→ **PROMPT**: Turn these records into a numbered list, one line per item, leaving out the blank lines.

→ **LISTED ENTRIES**:
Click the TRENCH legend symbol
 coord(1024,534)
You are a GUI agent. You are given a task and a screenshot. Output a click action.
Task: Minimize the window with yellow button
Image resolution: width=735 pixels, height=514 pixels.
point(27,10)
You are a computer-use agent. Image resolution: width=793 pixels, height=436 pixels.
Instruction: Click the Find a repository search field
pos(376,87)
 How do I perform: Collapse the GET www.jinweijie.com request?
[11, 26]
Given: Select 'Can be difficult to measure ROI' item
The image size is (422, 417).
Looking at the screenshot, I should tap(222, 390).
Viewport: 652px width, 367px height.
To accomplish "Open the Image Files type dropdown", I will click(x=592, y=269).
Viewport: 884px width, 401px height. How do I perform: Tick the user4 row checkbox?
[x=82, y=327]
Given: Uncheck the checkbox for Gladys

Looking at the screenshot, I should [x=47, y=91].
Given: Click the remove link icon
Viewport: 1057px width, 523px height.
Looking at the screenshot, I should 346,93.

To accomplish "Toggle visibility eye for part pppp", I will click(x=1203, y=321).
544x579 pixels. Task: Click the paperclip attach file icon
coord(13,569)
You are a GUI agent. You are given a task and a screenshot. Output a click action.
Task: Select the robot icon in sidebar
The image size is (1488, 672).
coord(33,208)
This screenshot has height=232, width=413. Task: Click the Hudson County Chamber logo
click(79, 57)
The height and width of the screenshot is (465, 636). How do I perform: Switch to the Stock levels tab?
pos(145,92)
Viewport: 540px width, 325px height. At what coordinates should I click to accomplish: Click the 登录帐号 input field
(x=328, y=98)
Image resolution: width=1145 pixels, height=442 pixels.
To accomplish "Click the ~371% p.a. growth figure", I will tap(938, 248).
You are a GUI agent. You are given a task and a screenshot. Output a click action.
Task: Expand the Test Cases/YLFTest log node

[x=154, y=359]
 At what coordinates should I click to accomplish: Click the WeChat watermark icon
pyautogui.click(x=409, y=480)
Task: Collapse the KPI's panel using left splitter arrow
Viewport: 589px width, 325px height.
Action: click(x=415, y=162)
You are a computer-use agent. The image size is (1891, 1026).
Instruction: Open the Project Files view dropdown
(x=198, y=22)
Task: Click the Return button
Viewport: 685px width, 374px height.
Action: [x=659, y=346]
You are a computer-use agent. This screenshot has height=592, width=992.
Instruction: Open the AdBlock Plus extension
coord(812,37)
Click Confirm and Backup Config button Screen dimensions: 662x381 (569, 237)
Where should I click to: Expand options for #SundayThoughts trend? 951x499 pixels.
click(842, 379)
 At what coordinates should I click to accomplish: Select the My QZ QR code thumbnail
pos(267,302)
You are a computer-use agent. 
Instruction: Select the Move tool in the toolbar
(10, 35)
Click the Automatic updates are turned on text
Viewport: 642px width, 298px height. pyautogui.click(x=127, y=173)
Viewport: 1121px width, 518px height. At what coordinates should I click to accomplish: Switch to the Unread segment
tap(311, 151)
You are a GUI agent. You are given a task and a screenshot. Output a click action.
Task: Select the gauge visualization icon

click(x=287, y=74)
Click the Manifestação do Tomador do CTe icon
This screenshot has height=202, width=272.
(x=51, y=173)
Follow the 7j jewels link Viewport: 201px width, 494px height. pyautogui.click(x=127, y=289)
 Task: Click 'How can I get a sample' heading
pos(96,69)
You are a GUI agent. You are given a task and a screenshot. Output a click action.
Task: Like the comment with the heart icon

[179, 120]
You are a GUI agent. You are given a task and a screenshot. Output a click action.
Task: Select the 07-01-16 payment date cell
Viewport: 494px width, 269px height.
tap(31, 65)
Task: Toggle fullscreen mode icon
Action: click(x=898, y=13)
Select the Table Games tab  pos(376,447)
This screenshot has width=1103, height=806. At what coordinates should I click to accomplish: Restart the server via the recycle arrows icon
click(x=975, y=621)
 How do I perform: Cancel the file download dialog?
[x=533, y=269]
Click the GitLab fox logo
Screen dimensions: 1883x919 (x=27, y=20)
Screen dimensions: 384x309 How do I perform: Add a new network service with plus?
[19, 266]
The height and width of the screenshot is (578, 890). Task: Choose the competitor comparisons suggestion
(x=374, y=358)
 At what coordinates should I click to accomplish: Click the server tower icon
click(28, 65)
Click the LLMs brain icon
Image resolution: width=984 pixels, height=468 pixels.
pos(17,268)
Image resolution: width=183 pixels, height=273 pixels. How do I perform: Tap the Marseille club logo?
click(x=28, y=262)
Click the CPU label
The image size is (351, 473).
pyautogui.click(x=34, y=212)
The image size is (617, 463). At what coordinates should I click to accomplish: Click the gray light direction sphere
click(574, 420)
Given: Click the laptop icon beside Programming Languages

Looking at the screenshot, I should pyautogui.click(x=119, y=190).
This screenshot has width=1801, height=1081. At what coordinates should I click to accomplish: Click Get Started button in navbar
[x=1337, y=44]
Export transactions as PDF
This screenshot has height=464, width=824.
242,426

→ **COMPLETED TASK**:
1. Click the TRENCH legend symbol
2.  coord(1024,534)
3. You are a GUI agent. You are given a task and a screenshot. Output a click action.
4. Task: Minimize the window with yellow button
5. Image resolution: width=735 pixels, height=514 pixels.
6. point(27,10)
7. You are a computer-use agent. Image resolution: width=793 pixels, height=436 pixels.
8. Instruction: Click the Find a repository search field
9. pos(376,87)
10.  How do I perform: Collapse the GET www.jinweijie.com request?
11. [11, 26]
12. Given: Select 'Can be difficult to measure ROI' item
13. The image size is (422, 417).
14. Looking at the screenshot, I should tap(222, 390).
15. Viewport: 652px width, 367px height.
16. To accomplish "Open the Image Files type dropdown", I will click(x=592, y=269).
17. Viewport: 884px width, 401px height. How do I perform: Tick the user4 row checkbox?
18. [x=82, y=327]
19. Given: Uncheck the checkbox for Gladys
20. Looking at the screenshot, I should [x=47, y=91].
21. Given: Click the remove link icon
22. Viewport: 1057px width, 523px height.
23. Looking at the screenshot, I should 346,93.
24. To accomplish "Toggle visibility eye for part pppp", I will click(x=1203, y=321).
25. 544x579 pixels. Task: Click the paperclip attach file icon
26. coord(13,569)
27. You are a GUI agent. You are given a task and a screenshot. Output a click action.
28. Task: Select the robot icon in sidebar
29. The image size is (1488, 672).
30. coord(33,208)
31. This screenshot has height=232, width=413. Task: Click the Hudson County Chamber logo
32. click(79, 57)
33. The height and width of the screenshot is (465, 636). How do I perform: Switch to the Stock levels tab?
34. pos(145,92)
35. Viewport: 540px width, 325px height. At what coordinates should I click to accomplish: Click the 登录帐号 input field
36. (x=328, y=98)
37. Image resolution: width=1145 pixels, height=442 pixels.
38. To accomplish "Click the ~371% p.a. growth figure", I will tap(938, 248).
39. You are a GUI agent. You are given a task and a screenshot. Output a click action.
40. Task: Expand the Test Cases/YLFTest log node
41. [x=154, y=359]
42.  At what coordinates should I click to accomplish: Click the WeChat watermark icon
43. pyautogui.click(x=409, y=480)
44. Task: Collapse the KPI's panel using left splitter arrow
45. Viewport: 589px width, 325px height.
46. Action: click(x=415, y=162)
47. You are a computer-use agent. The image size is (1891, 1026).
48. Instruction: Open the Project Files view dropdown
49. (x=198, y=22)
50. Task: Click the Return button
51. Viewport: 685px width, 374px height.
52. Action: [x=659, y=346]
53. You are a computer-use agent. This screenshot has height=592, width=992.
54. Instruction: Open the AdBlock Plus extension
55. coord(812,37)
56. Click Confirm and Backup Config button Screen dimensions: 662x381 (569, 237)
57. Where should I click to: Expand options for #SundayThoughts trend? 951x499 pixels.
58. click(842, 379)
59.  At what coordinates should I click to accomplish: Select the My QZ QR code thumbnail
60. pos(267,302)
61. You are a computer-use agent. 
62. Instruction: Select the Move tool in the toolbar
63. (10, 35)
64. Click the Automatic updates are turned on text
65. Viewport: 642px width, 298px height. pyautogui.click(x=127, y=173)
66. Viewport: 1121px width, 518px height. At what coordinates should I click to accomplish: Switch to the Unread segment
67. tap(311, 151)
68. You are a GUI agent. You are given a task and a screenshot. Output a click action.
69. Task: Select the gauge visualization icon
70. click(x=287, y=74)
71. Click the Manifestação do Tomador do CTe icon
72. This screenshot has height=202, width=272.
73. (x=51, y=173)
74. Follow the 7j jewels link Viewport: 201px width, 494px height. pyautogui.click(x=127, y=289)
75.  Task: Click 'How can I get a sample' heading
76. pos(96,69)
77. You are a GUI agent. You are given a task and a screenshot. Output a click action.
78. Task: Like the comment with the heart icon
79. [179, 120]
80. You are a GUI agent. You are given a task and a screenshot. Output a click action.
81. Task: Select the 07-01-16 payment date cell
82. Viewport: 494px width, 269px height.
83. tap(31, 65)
84. Task: Toggle fullscreen mode icon
85. Action: click(x=898, y=13)
86. Select the Table Games tab  pos(376,447)
87. This screenshot has width=1103, height=806. At what coordinates should I click to accomplish: Restart the server via the recycle arrows icon
88. click(x=975, y=621)
89.  How do I perform: Cancel the file download dialog?
90. [x=533, y=269]
91. Click the GitLab fox logo
92. Screen dimensions: 1883x919 (x=27, y=20)
93. Screen dimensions: 384x309 How do I perform: Add a new network service with plus?
94. [19, 266]
95. The height and width of the screenshot is (578, 890). Task: Choose the competitor comparisons suggestion
96. (x=374, y=358)
97.  At what coordinates should I click to accomplish: Click the server tower icon
98. click(28, 65)
99. Click the LLMs brain icon
100. Image resolution: width=984 pixels, height=468 pixels.
101. pos(17,268)
102. Image resolution: width=183 pixels, height=273 pixels. How do I perform: Tap the Marseille club logo?
103. click(x=28, y=262)
104. Click the CPU label
105. The image size is (351, 473).
106. pyautogui.click(x=34, y=212)
107. The image size is (617, 463). At what coordinates should I click to accomplish: Click the gray light direction sphere
108. click(574, 420)
109. Given: Click the laptop icon beside Programming Languages
110. Looking at the screenshot, I should pyautogui.click(x=119, y=190).
111. This screenshot has width=1801, height=1081. At what coordinates should I click to accomplish: Click Get Started button in navbar
112. [x=1337, y=44]
113. Export transactions as PDF
114. This screenshot has height=464, width=824.
115. 242,426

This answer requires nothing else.